**What this task involves**
Please render everything from the start of the records down to the line containing "coord(29,320)" as a JSON list of strings, one per line, leaving out blank lines.

(Records from a collection)
## Start

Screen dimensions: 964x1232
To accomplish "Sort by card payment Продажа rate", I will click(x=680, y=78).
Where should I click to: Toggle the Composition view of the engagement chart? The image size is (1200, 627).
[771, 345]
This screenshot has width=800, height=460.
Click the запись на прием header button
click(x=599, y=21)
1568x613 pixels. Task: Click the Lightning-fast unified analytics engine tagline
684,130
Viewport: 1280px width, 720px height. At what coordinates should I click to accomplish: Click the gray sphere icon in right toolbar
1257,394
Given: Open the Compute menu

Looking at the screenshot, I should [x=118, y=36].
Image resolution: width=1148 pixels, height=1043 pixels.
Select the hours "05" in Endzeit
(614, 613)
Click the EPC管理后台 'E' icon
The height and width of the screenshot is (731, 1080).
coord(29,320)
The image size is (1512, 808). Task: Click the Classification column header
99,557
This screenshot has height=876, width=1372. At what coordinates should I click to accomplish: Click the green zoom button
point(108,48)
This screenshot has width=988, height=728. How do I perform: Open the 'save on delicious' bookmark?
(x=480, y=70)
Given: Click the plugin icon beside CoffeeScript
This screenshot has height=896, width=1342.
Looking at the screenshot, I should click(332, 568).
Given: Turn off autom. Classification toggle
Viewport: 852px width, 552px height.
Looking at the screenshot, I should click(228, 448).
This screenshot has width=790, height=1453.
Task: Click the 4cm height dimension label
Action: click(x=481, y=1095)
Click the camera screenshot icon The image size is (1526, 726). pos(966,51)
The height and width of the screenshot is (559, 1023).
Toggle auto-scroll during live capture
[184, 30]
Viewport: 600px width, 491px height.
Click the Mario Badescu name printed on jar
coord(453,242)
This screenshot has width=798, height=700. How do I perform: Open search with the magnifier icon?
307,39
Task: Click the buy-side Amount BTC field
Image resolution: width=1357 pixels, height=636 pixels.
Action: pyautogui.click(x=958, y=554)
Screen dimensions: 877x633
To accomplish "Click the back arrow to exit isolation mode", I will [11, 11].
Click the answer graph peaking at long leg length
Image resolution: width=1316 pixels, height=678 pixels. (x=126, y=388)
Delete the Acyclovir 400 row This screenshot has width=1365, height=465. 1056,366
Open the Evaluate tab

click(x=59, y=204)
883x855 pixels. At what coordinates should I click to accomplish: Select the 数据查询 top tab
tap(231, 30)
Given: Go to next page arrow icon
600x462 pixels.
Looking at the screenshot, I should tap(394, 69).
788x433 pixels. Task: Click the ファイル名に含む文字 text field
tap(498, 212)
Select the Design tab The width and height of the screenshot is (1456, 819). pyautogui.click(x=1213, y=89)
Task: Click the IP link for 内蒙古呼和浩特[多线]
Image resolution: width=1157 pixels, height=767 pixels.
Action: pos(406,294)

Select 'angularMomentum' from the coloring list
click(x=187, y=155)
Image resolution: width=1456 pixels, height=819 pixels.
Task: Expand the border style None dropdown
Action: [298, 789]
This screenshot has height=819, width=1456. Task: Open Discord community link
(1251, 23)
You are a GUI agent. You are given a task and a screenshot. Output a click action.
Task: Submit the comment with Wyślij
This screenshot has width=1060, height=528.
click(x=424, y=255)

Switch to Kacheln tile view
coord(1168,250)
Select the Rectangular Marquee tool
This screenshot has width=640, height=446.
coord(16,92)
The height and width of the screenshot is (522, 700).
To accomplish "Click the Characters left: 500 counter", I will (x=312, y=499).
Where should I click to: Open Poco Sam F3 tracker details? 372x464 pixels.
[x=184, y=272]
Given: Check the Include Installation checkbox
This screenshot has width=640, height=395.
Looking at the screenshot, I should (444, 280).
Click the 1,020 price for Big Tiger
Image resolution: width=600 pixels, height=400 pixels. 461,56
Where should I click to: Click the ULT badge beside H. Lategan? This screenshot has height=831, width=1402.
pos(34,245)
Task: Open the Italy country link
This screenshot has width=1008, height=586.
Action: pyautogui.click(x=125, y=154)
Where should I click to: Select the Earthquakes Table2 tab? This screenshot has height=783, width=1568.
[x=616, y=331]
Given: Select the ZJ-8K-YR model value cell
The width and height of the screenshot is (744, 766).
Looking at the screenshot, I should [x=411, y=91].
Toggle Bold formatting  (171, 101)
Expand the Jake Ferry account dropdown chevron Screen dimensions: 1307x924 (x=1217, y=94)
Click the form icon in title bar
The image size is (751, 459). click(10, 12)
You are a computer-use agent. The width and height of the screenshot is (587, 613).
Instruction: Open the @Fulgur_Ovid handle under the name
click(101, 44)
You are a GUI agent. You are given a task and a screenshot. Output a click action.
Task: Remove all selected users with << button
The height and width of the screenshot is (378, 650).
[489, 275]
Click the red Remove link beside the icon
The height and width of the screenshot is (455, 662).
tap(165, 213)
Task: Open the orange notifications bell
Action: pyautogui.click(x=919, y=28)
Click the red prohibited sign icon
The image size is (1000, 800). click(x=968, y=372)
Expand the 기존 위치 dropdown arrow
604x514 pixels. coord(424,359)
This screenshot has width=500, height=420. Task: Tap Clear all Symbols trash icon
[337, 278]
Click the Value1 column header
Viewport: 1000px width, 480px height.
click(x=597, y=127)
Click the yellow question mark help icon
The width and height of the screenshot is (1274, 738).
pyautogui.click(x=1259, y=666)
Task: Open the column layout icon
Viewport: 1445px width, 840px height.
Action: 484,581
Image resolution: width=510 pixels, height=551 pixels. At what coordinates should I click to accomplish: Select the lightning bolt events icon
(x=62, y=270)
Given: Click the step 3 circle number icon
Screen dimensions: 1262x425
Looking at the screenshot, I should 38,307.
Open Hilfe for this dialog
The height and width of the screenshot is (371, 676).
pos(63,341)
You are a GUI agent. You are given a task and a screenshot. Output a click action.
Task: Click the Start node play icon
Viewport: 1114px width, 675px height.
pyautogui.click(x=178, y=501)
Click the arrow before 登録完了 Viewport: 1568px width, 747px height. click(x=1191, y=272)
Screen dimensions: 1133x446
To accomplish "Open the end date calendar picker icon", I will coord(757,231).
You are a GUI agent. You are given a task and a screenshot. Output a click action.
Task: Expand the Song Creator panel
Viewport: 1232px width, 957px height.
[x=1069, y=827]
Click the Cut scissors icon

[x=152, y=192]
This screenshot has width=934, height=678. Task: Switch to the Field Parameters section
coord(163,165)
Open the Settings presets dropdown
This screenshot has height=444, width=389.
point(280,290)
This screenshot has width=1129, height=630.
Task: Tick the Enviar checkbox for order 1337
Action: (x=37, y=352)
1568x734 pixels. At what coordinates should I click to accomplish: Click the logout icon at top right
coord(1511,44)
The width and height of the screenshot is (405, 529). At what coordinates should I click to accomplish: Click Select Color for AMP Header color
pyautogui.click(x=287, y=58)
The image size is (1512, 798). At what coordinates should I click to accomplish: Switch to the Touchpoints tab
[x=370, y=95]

## End

**Result for this task**
[
  "Screen dimensions: 964x1232",
  "To accomplish \"Sort by card payment Продажа rate\", I will click(x=680, y=78).",
  "Where should I click to: Toggle the Composition view of the engagement chart? The image size is (1200, 627).",
  "[771, 345]",
  "This screenshot has width=800, height=460.",
  "Click the запись на прием header button",
  "click(x=599, y=21)",
  "1568x613 pixels. Task: Click the Lightning-fast unified analytics engine tagline",
  "684,130",
  "Viewport: 1280px width, 720px height. At what coordinates should I click to accomplish: Click the gray sphere icon in right toolbar",
  "1257,394",
  "Given: Open the Compute menu",
  "Looking at the screenshot, I should [x=118, y=36].",
  "Image resolution: width=1148 pixels, height=1043 pixels.",
  "Select the hours \"05\" in Endzeit",
  "(614, 613)",
  "Click the EPC管理后台 'E' icon",
  "The height and width of the screenshot is (731, 1080).",
  "coord(29,320)"
]